In light of these reversals, the Commission remanded the case to the ALJ for a recalculation of penalties regarding all four violations that were now found to be S&S.  The ALJ imposed revised penalties, and the Commission denied review.  Knox Creek appealed to the Fourth Circuit, advancing two main challenges: (1) that the Commission erred by reversing factual findings of the ALJ that were supported by substantial evidence, and (2) that the Commission applied an incorrect legal standard for determining whether a given violation ought to be considered S&S.


Factual Findings.  The Fourth Circuit first found that the Commission’s decisions did not question any of the factual findings.  Rather, the reversal turned on the correction of legal errors.  The errors committed by the ALJ and reversed by the Commission were (1) considering violations with only a “snapshot,” static approach, (2) requiring the Secretary for proof of a statistical frequency of a spark, and (3) considering intended—but not yet begun—measures of clean-up.  The Fourth Circuit found that these errors were legal, not factual, as they were derived from the interpretation of a statutory provision and were applicable prospectively, beyond the facts of the case at hand.

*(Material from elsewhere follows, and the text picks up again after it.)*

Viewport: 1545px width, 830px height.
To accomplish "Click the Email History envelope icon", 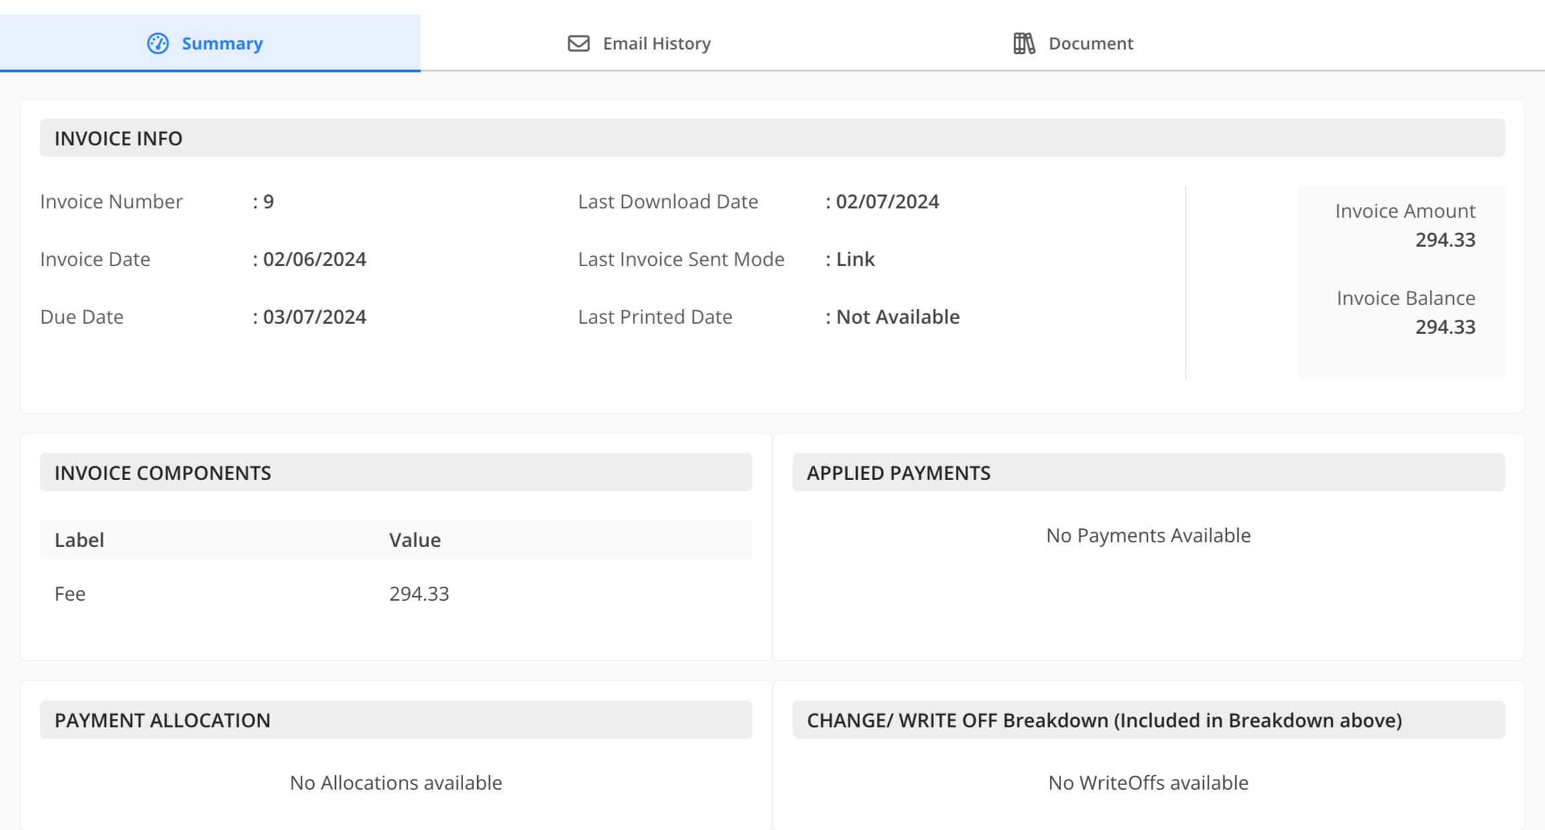I will pos(578,44).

Legal Standards.  Next, the Court evaluated the legal standard challenges.  For the permissibility violations, the legal issue was whether the Secretary must prove the likelihood of ignition to render the violations S&S.  For the accumulation violations, the legal issue was whether evidence that an operator intends to abate a violation—but has not yet begun such abatement—can be considered in determining whether a violation is S&S.  The Court found the statutory language in 30 U.S.C. § 814(d)(1) to be ambiguous with respect to both legal issues, finding multiple interpretations to be plausible.

When the meaning of a Mine Act provision is ambiguous, a level of deference is accorded to the Secretary (rather than the Commission), although the circuits are split in determining appropriate deference amount.  The Fourth Circuit found that the Secretary’s positions, taken for the purposes of litigation, are distinguished from “legislative-type” determinations that would ordinarily receive Chevron deference because they are not binding or precedential, and did not rise out of notice-and-comment rulemaking procedures.  Thus, the Fourth Circuit held that the Secretary was not entitled to Chevron deference in this case, but instead was only entitled Skidmore deference.

Under the framework of Skidmore deference, the Court proceeded to evaluate the two types of violations.  For the permissibility violations, the Court found the Secretary’s interpretation—that the relevant hazard should be assumed under the third prong of the Mathies test—to be persuasive, noting the position’s consistency with Commission and appellate court precedent as well as the Mine Act’s history and purpose.  The only relevant “likelihood” consideration for this prong, the Court found, is the likelihood that the hazard will result in serious injury.  Thus, the Court held that, while the Commission did not adopt the above “assumption of the hazard’s existence” position, it properly determined that the permissibility violations were S&S, as the existence of the hazard was the only disputed legal issue.

For the accumulation violation, the Court also found the Secretary’s position—that requiring active abatement or an order to cease operations until abatement is completed—to be persuasive.  The Court noted that intended abatement efforts do not actually reduce the risk of harm, allowing mine operators to “plan” abatement measures than they actually expect to undertake.  Finally, the Court noted that the history and purpose of the Mine Act support this interpretation.  The Commission had adopted the Secretary’s interpretation in determining that the accumulation violation was S&S; thus, the Court held that this determination was proper.


The Fourth Circuit held that the application of the correct legal standards compelled the determinations made by the Commission—that the violations were S&S under 30 U.S.C. § 814(d)(1).  The Court thus denied the petition for review.